Nuevas evidencias en los fragmentos de un calendario maya de 260 días han sorprendido a la comunidad científica.

Parece ser que los arqueólogos han encontrado el calendario mesoamericano más antiguo conocido. Se halla en fragmentos de murales pintados hace unos 2.000 años, y se ubican en la actual Guatemala.

Un calendario adivinatorio

El hallazgo pertenece a un complejo de edificios llamado Las Pinturas, en la zona maya de San Bartolo en Guatemala. Se ven representados varios humanos y dioses en un templo piramidal. El mural está fechado entre 300 y 200 a.C. y tiene una fecha muy concreta: 7 Ciervo. Ésta se integra en el calendario adivinatorio Tzolk’in de 260 días. Todos los datos de la investigación se han publicado en Science Advances.

David Stuart, arqueólogo de la Universidad de Texas en Austin, es el autor principal del estudio, y ha reconocido que este sistema de calendario de 260 días se originó en otro lugar. Incluso se baraja que su origen sea maya.

Algunos detalles más

El calendario conocido como Tzolk’in asocia 13 números con 20 días, cada uno con su nombre, todo ello en un ciclo de 260 días. Es un calendario sin semanas ni meses. Todavía es conservado por algunos grupos mayas.

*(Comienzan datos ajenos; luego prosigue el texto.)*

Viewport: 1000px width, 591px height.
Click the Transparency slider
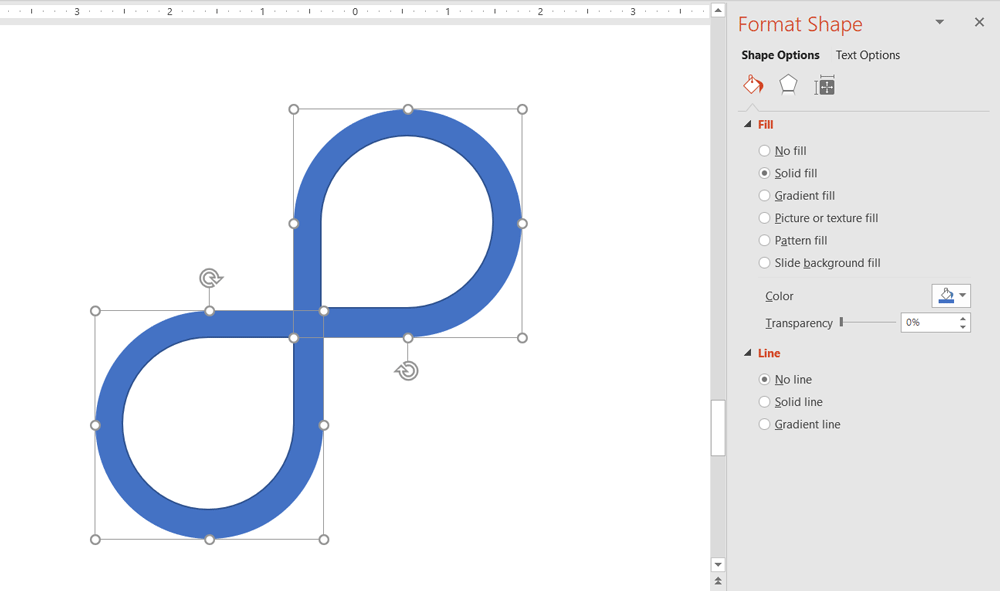point(868,322)
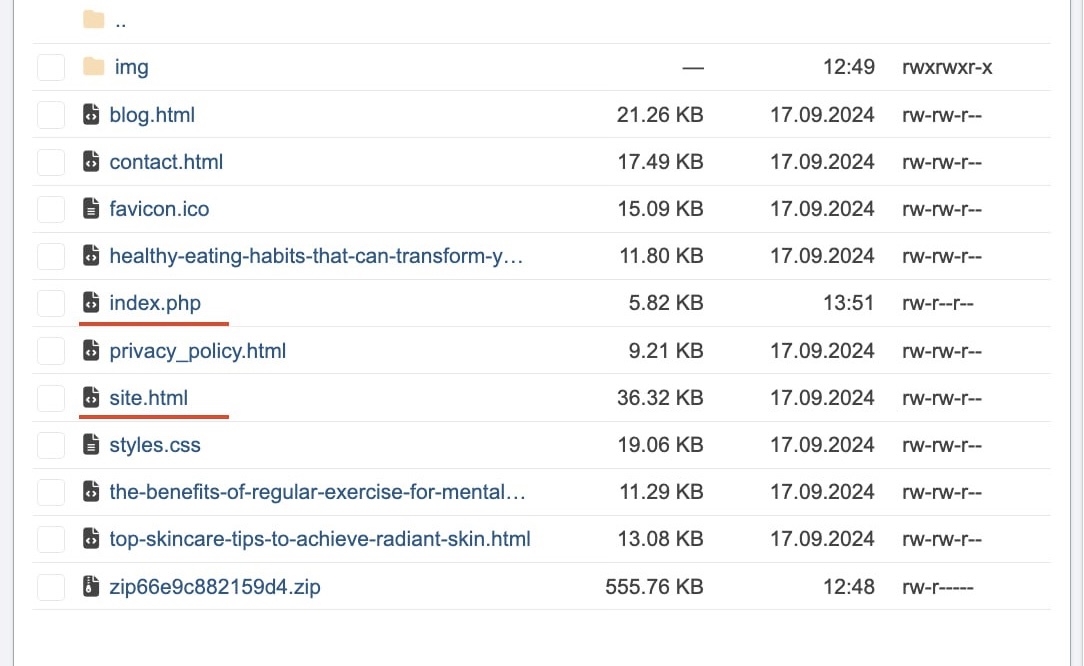Click the code icon beside site.html

point(91,398)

En cuanto a la fecha de 7 Ciervo reproduce el número maya para siete con la cabeza de un ciervo pintada debajo.

Nuestros conocimientos sobre los sistemas astrológicos y de calendarios maya proceden de unos códices que sobrevivieron a la destrucción llevada a cabo por sacerdotes españoles en el siglo XVI. Sin embargo, se conservaron artefactos que indicaban que este calendario maya es anterior a la escritura de los códices.

Otros hallazgos anteriores

En el año 2011, los arqueólogos encontraron una habitación maya en el complejo Xultún, y ésta albergaba jeroglíficos calendáricos. El calendario recién encontrado es más de 1.000 años anterior.

Según las investigaciones, otro aparente jeroglífico maya encontrado en la región de Tabasco en México pudiera ser del 650 a.C., aunque no parece representar un día. El hallazgo reciente del calendario de la región de Guatemala tiene la singularidad de haber sido pintado. El anterior estaba tallado en monumentos de piedra.

Las investigaciones preliminares apuntan a que el descubrimiento plantea tantas preguntas como respuestas. Se piensa que el intercambio cultural, entre lo maya y las regiones ístmicas de Mesoamérica, lleva a la conclusión de que las tradiciones de escritura y calendáricas se desarrollaron a nivel regional y no en un único sitio.